The study, led by Anupam B. Jena, looked at some 208,000 heart incidents that required hospitalization from 2002 to 2011. Of these, slightly more than 29,000 patients were hospitalized during national meetings. Almost 179,000 patients were hospitalized during times when no national meetings were in session.

And how did they fare? The study asked two key questions: 1) how many of these patients died within 30 days of the incident? and; 2) were there differences between the two groups? Here are the results:

  • Heart failure – statistically significant differences – 17.5% of heart failure patients in Scenario A died within 30 days versus 24.8% in Scenario B. The probability of this happening by chance is less than 0.1%.
  • Cardiac arrest — statistically significant differences – 59.1% of cardiac arrest patients in Scenario A died within 30 days versus 69.4% in Scenario B. The probability of this happening by chance is less than 1.0%.
  • Acute myocardial infarction – no statistically significant differences between the two groups. (There were differences but they may have been caused by chance).

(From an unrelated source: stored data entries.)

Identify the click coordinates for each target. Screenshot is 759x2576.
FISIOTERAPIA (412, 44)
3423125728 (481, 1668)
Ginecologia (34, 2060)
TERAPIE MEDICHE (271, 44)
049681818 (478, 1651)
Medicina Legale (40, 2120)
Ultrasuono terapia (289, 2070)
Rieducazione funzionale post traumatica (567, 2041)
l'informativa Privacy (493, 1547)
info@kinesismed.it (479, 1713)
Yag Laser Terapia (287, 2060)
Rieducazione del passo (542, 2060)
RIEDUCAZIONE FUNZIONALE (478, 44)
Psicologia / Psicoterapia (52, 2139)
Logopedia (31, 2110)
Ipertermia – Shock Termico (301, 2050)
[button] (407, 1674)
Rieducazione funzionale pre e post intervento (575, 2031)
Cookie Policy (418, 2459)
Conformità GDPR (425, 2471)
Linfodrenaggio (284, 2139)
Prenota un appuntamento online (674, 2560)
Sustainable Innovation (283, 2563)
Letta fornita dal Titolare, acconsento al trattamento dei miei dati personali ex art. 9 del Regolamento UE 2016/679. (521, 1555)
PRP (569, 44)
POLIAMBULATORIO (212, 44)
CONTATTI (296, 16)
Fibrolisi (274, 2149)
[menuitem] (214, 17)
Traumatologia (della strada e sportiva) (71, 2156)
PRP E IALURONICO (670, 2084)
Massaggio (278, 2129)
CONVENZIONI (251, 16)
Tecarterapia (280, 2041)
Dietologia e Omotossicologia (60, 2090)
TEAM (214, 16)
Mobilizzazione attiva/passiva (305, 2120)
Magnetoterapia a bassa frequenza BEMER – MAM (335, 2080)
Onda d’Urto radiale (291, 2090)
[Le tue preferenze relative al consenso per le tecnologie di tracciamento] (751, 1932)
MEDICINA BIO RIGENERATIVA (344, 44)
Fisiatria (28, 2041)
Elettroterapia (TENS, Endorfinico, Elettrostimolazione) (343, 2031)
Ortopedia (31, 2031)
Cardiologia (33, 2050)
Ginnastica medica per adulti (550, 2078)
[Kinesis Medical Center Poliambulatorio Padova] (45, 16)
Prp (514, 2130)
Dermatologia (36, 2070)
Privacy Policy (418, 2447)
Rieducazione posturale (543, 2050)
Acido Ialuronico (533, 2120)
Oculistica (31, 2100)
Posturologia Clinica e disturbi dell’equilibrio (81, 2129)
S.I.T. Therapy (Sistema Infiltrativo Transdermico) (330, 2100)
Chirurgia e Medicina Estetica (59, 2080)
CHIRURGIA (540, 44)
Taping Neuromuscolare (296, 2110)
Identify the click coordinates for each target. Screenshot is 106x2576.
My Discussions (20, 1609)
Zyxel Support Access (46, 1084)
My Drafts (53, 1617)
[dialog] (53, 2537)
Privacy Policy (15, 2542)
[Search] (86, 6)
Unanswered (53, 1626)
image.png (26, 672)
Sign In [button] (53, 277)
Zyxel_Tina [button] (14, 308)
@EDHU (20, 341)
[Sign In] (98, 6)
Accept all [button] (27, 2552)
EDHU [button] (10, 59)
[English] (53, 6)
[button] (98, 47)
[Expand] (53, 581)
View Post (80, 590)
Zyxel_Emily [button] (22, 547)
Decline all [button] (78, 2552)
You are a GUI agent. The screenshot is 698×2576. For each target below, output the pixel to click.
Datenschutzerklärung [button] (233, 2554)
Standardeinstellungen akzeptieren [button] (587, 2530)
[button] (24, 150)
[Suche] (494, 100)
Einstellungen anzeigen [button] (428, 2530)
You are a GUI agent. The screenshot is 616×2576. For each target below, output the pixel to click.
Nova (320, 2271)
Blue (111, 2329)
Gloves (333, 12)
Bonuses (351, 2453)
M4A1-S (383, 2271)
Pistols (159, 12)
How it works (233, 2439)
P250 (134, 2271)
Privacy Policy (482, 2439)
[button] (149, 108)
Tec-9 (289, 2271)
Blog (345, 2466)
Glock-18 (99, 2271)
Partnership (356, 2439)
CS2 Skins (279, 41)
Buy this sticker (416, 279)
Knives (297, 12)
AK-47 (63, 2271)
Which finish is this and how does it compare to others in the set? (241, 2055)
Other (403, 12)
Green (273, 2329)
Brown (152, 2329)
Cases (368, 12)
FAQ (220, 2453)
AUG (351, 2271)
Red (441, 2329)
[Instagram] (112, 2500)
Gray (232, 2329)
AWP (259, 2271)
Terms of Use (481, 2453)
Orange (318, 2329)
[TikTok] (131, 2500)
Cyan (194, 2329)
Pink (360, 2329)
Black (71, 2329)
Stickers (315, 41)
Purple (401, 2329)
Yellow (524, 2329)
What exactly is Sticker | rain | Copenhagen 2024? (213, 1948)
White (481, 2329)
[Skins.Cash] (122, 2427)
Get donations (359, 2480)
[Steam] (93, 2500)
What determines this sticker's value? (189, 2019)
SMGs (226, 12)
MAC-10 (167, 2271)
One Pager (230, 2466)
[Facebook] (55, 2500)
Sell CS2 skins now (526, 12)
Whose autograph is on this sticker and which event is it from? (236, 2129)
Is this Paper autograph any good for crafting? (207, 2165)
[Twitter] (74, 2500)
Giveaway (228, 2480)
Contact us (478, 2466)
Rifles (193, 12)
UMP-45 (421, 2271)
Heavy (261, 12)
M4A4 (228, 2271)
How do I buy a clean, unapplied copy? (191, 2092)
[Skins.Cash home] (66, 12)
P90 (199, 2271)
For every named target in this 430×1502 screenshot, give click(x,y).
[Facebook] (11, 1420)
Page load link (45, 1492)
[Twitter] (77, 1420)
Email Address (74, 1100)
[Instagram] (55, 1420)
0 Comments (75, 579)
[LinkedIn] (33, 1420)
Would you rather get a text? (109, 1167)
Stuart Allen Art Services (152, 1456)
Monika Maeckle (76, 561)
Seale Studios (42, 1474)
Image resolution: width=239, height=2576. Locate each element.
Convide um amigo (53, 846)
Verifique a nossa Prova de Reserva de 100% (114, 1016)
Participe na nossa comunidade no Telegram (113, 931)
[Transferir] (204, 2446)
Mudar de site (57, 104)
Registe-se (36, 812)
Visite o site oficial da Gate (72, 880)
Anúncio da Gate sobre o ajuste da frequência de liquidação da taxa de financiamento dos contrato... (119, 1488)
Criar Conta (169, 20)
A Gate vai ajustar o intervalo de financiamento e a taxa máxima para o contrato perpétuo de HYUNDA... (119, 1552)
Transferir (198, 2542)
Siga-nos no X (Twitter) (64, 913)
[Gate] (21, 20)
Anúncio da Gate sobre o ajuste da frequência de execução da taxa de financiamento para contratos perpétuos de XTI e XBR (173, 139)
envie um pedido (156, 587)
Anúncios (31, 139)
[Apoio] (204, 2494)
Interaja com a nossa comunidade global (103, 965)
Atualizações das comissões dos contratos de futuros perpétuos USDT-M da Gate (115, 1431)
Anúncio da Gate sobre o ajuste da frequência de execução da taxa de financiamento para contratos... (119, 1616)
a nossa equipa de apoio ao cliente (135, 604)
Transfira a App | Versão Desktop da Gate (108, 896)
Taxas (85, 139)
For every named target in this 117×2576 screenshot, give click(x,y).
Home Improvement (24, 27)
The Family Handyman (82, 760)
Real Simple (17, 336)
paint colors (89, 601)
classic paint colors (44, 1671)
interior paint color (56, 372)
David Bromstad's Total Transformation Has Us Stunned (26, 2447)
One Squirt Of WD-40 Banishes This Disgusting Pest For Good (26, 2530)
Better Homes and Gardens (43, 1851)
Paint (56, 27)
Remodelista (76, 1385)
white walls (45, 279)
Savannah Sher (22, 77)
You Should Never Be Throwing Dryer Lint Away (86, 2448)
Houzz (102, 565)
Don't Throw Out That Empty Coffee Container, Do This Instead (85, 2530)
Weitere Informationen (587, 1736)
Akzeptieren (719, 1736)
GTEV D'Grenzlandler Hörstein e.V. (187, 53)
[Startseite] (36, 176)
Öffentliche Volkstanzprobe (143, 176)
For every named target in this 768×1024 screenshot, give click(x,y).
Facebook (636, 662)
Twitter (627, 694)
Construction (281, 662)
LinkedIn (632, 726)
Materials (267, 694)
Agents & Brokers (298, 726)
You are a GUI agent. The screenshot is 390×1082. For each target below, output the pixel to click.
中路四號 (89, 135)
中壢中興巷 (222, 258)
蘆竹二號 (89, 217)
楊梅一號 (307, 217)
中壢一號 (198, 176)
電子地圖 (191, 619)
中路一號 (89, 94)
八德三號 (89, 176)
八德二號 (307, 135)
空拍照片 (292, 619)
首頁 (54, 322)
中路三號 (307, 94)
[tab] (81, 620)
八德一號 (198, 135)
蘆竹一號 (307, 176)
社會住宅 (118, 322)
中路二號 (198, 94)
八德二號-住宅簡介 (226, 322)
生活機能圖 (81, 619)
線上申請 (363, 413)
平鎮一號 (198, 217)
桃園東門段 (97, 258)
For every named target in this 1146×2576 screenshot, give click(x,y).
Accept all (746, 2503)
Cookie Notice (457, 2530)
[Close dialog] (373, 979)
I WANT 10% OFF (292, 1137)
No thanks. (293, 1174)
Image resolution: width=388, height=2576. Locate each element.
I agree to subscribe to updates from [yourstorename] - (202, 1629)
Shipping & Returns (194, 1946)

The general conclusion: “High-risk patients with heart failure and cardiac arrest hospitalized in teaching hospitals had lower 30-day mortality when admitted during dates of national cardiology meetings.”

It’s an interesting study but how do we interpret it? Here are a few observations:

  • It’s not an experiment – we can only demonstrate cause-and-effect using an experimental method with random assignment. But that’s impossible in this case. The study certainly demonstrates a correlation but doesn’t tell us what caused what. We can make educated guesses, of course, but we have to remember that we’re guessing.
  • The differences are fairly small – we often misinterpret the meaning of “statistically significant”. It sounds like we found big differences between A and B; the differences, after all, are “significant”. But the term refers to probability not the degree of difference. In this case, we’re 99.9% sure that the differences in the heart failure groups were not caused by chance. Similarly, we’re 99% sure that the differences in the cardiac arrest groups were not caused by chance. But the differences themselves were fairly small.
  • The best guess is overtreatment – what causes these differences? The best guess seems to be that cardiologists – when they’re not off at some meeting – are “overly aggressive” in their treatments. The New York Times quotes Anupam Jena: “…we should not assume … that more is better. That may not be the case.” Remember, however, that this is just a guess. We haven’t proven that overtreatment is the culprit.

It’s a good study with interesting findings. But what should we do about them? Should cardiologists change their behavior based on this study? Translating a study’s findings into policies and protocols is a big jump. We’re moving from the scientific to the political. We need a heavy dose of critical thinking. What would you do?